Spinach Artichoke Stuffed Chicken Delight

A delicious stuffed chicken breast filled with a creamy spinach and artichoke mixture.
Prep Time 15 minutes
Cook Time 30 minutes
Total Time 45 minutes
Course Main Course
Cuisine American
Servings 4
Calories 400 kcal

Ingredients
  

  • 4 large boneless, skinless chicken breasts
  • 1 cup fresh spinach, finely chopped
  • 1 cup canned artichoke hearts, well-drained and diced
  • 1 cup cream cheese, softened at room temperature
  • 0.5 cup grated Parmesan cheese
  • 0.5 cup shredded mozzarella cheese
  • 2 cloves garlic, minced
  • 1 teaspoon onion powder
  • 1 teaspoon Italian seasoning
  • to taste salt and freshly cracked pepper
  • for cooking olive oil

Instructions
 

  • Preheat your oven to 375°F (190°C).
  • In a medium mixing bowl, combine the chopped spinach, diced artichoke hearts, softened cream cheese, grated Parmesan, shredded mozzarella, minced garlic, onion powder, Italian seasoning, salt, and pepper. Stir until all ingredients are evenly incorporated.
  • Pat each chicken breast dry using paper towels. Carefully create a pocket in each breast by slicing horizontally through the center.
  • Spoon a generous amount of the spinach and artichoke mixture into each chicken pocket. Use toothpicks to secure the opening if needed.
  • Heat a drizzle of olive oil in a large oven-safe skillet over medium-high heat. Season the outside of the stuffed chicken breasts with salt and pepper.
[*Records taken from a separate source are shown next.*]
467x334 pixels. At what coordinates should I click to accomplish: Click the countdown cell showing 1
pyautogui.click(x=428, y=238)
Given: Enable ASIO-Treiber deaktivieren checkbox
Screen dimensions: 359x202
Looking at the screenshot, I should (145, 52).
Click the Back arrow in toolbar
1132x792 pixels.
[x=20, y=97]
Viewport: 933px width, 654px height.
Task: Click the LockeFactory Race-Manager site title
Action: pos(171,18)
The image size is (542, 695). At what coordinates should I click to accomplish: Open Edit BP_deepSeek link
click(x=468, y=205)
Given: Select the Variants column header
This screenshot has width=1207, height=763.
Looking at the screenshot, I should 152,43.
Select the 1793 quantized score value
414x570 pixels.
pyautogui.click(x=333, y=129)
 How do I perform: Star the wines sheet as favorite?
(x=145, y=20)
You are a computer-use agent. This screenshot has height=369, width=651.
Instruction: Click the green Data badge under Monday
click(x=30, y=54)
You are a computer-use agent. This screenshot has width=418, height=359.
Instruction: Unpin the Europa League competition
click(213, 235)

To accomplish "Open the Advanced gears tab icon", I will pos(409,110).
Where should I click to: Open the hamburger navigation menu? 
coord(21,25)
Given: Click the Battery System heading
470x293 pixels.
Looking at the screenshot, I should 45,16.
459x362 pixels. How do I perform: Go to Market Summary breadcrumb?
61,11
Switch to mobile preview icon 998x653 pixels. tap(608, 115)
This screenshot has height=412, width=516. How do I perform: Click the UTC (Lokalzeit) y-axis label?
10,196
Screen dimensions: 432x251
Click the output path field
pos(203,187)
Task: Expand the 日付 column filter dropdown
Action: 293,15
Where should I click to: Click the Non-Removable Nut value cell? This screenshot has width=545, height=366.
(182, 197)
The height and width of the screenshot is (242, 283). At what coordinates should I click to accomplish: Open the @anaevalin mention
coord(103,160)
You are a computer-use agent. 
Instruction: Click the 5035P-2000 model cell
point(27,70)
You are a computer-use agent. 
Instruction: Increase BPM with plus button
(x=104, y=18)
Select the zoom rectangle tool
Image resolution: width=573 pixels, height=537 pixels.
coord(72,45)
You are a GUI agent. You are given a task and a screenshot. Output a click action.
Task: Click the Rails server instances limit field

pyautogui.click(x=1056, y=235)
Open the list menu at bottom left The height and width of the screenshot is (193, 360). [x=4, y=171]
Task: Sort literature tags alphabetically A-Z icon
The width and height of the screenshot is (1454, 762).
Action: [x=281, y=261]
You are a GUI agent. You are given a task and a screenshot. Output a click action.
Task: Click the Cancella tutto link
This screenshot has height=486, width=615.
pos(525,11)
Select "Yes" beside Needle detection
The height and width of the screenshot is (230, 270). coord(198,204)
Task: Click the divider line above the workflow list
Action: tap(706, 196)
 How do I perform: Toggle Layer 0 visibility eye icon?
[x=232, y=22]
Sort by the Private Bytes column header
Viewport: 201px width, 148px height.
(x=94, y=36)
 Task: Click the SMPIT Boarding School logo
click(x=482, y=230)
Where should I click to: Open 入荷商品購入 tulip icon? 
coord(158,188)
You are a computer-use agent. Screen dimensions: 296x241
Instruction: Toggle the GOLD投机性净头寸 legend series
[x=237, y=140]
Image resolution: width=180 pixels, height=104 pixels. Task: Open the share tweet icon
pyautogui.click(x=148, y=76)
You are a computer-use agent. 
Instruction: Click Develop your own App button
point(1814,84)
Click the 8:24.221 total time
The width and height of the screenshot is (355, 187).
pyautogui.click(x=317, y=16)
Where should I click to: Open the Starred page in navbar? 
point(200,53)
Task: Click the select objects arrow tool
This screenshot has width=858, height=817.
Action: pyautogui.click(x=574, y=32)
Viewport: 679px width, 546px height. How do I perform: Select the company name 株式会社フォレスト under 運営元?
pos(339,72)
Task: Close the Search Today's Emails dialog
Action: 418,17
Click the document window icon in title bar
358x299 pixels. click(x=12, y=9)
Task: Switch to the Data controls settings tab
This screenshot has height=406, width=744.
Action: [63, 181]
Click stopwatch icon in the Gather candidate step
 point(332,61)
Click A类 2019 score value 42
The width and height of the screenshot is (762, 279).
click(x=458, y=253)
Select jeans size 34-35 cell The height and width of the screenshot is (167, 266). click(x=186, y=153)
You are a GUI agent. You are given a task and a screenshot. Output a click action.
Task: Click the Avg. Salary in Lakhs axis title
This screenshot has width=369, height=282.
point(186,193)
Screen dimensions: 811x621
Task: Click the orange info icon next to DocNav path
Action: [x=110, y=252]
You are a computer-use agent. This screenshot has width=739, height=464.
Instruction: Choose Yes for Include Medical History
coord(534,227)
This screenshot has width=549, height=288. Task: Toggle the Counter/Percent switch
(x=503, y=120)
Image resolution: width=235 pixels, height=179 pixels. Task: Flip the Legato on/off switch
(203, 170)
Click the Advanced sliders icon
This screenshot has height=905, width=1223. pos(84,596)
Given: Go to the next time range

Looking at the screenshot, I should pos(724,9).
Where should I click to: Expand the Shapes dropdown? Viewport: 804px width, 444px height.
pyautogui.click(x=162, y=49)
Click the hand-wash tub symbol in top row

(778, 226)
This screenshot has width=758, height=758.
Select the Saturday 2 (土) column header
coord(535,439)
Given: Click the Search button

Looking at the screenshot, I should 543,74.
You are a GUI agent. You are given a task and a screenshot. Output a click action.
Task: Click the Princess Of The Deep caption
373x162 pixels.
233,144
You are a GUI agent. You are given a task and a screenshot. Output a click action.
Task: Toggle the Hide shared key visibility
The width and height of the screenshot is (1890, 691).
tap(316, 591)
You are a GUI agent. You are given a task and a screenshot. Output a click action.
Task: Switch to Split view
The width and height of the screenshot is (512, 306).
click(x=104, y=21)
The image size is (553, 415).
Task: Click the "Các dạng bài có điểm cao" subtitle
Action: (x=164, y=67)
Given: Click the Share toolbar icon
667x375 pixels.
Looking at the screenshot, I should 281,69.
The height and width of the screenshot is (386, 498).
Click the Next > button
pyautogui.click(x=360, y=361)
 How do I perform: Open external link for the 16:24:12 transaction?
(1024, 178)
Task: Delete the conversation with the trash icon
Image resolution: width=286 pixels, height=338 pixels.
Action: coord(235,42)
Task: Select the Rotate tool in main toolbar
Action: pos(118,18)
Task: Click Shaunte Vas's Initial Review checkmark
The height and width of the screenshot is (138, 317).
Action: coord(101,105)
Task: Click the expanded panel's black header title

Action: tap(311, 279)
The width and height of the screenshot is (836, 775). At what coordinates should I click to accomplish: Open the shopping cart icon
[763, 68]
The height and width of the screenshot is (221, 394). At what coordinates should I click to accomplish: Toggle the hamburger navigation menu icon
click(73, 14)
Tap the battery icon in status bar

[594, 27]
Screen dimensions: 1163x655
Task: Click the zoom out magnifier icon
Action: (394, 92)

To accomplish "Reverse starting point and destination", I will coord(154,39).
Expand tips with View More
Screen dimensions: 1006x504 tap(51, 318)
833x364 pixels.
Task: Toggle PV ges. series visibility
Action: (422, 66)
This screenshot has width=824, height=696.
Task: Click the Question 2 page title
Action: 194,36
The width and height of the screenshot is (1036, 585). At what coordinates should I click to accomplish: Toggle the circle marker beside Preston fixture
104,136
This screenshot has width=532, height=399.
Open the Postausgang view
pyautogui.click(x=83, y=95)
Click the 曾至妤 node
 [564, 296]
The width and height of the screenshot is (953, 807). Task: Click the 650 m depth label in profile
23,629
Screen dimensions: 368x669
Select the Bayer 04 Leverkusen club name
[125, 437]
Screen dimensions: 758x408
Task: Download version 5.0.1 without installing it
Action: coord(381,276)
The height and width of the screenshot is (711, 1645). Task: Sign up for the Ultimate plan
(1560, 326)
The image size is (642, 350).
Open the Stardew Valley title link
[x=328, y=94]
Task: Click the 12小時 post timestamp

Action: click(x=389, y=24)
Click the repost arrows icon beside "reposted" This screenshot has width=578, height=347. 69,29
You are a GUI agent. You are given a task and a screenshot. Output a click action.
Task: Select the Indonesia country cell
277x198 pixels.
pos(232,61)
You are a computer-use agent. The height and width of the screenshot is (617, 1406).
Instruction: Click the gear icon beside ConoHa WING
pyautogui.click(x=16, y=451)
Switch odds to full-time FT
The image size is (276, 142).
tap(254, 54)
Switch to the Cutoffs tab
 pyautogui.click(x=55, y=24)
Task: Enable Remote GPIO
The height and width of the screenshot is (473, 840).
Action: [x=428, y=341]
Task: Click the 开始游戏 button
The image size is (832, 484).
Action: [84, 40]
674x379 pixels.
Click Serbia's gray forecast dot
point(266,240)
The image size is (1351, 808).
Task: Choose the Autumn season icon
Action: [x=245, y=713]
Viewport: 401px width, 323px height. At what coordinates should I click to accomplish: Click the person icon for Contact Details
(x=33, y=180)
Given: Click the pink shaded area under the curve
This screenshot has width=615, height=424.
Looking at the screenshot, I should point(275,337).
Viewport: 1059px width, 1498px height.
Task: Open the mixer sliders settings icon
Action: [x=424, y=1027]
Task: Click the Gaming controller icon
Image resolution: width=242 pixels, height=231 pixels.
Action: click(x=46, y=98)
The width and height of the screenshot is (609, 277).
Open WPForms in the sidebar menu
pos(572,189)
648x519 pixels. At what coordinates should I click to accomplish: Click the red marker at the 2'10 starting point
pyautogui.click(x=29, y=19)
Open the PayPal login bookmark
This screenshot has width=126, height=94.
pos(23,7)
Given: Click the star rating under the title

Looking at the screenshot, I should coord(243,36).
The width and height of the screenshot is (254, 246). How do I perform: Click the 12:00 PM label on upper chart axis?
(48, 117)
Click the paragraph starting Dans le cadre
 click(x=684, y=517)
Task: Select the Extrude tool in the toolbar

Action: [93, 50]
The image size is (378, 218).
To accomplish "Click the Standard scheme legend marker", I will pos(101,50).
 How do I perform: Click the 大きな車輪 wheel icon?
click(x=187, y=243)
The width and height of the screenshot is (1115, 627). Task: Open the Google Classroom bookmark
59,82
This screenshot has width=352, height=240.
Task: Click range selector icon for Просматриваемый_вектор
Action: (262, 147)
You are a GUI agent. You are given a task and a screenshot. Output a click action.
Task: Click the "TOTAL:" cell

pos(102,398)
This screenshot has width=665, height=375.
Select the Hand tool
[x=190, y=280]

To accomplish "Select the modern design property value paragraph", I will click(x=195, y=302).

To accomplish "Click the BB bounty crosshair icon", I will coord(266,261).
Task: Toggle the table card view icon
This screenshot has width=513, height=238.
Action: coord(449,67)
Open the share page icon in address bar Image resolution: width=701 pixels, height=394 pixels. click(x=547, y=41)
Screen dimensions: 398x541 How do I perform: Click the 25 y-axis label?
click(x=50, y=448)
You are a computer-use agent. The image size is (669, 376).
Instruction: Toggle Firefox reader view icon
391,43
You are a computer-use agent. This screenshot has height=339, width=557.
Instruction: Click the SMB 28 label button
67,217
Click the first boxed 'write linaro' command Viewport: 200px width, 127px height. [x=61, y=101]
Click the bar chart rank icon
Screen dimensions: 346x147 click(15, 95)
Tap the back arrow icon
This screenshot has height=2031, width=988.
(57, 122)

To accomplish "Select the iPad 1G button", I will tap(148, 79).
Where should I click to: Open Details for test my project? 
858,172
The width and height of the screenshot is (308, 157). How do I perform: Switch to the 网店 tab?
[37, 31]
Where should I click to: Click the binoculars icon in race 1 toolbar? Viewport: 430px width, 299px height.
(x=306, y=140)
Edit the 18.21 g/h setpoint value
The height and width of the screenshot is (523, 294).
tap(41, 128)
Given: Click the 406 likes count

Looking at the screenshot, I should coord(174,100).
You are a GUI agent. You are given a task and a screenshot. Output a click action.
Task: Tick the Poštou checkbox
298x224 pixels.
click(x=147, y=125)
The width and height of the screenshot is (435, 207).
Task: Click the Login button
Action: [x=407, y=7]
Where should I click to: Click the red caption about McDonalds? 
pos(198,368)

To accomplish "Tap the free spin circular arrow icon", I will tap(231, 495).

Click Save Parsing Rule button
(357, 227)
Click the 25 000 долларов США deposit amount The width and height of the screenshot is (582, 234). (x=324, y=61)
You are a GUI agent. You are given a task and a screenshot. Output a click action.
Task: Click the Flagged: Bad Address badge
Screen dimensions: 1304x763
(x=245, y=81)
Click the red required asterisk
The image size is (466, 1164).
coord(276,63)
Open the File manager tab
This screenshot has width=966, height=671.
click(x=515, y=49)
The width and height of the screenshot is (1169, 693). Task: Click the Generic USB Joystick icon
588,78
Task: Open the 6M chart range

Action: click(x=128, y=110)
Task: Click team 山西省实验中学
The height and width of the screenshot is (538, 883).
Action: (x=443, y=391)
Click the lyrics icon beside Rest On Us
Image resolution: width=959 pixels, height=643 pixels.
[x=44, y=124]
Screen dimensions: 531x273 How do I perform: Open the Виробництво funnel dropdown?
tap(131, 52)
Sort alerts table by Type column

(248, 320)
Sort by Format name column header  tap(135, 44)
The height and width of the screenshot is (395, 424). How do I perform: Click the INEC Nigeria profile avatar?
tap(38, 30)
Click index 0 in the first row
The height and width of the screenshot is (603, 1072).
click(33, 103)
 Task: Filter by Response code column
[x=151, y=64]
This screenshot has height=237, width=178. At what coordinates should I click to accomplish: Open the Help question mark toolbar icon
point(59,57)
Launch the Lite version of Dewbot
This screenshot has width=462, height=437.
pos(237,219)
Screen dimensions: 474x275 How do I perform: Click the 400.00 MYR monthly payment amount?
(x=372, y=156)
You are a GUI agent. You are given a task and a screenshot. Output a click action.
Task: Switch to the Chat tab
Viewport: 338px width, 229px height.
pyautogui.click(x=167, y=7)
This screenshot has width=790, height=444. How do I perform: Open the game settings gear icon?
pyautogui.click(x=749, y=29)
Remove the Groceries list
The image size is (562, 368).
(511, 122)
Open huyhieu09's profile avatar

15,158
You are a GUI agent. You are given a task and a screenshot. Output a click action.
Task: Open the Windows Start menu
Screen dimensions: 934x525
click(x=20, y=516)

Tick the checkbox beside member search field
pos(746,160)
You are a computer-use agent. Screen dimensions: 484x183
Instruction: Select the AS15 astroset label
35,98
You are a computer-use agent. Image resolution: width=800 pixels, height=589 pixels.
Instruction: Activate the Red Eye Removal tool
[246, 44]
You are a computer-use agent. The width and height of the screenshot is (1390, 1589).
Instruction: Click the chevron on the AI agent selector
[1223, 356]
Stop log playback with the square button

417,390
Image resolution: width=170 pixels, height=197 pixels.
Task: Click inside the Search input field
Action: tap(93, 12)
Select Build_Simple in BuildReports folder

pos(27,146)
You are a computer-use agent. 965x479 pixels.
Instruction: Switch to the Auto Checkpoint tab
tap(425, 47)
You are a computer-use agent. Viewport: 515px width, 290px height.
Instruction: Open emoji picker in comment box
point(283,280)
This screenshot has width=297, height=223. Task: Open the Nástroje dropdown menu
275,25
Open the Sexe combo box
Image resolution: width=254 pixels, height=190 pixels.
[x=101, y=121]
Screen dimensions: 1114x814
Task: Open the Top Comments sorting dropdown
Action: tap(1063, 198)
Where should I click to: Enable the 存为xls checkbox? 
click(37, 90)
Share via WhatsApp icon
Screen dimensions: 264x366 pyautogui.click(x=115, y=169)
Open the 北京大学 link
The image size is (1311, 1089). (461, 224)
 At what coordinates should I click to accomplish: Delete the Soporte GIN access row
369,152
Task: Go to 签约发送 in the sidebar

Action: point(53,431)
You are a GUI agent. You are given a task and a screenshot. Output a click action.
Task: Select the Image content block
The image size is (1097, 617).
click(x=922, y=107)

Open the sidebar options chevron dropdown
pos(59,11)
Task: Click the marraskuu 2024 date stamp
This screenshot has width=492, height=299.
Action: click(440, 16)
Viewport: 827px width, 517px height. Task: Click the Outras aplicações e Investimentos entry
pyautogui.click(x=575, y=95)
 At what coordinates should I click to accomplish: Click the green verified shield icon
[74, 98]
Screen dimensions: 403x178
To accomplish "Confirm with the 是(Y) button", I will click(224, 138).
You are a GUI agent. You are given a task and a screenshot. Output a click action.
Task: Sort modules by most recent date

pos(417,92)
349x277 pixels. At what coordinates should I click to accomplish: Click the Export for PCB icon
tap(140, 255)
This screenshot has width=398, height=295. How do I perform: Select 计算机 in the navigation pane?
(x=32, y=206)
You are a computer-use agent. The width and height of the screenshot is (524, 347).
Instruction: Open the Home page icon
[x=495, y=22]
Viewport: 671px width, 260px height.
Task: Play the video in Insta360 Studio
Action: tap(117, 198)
Sear the chicken for 4–5 minutes on each side until golden brown.
  • Transfer the skillet to the preheated oven and bake for 20–25 minutes, or until the internal temperature reaches 165°F (75°C).
  • Remove the skillet from the oven and allow the chicken to rest for a few minutes before slicing.

Notes

Serve on a bed of sautéed vegetables or with a garden salad for a complete meal.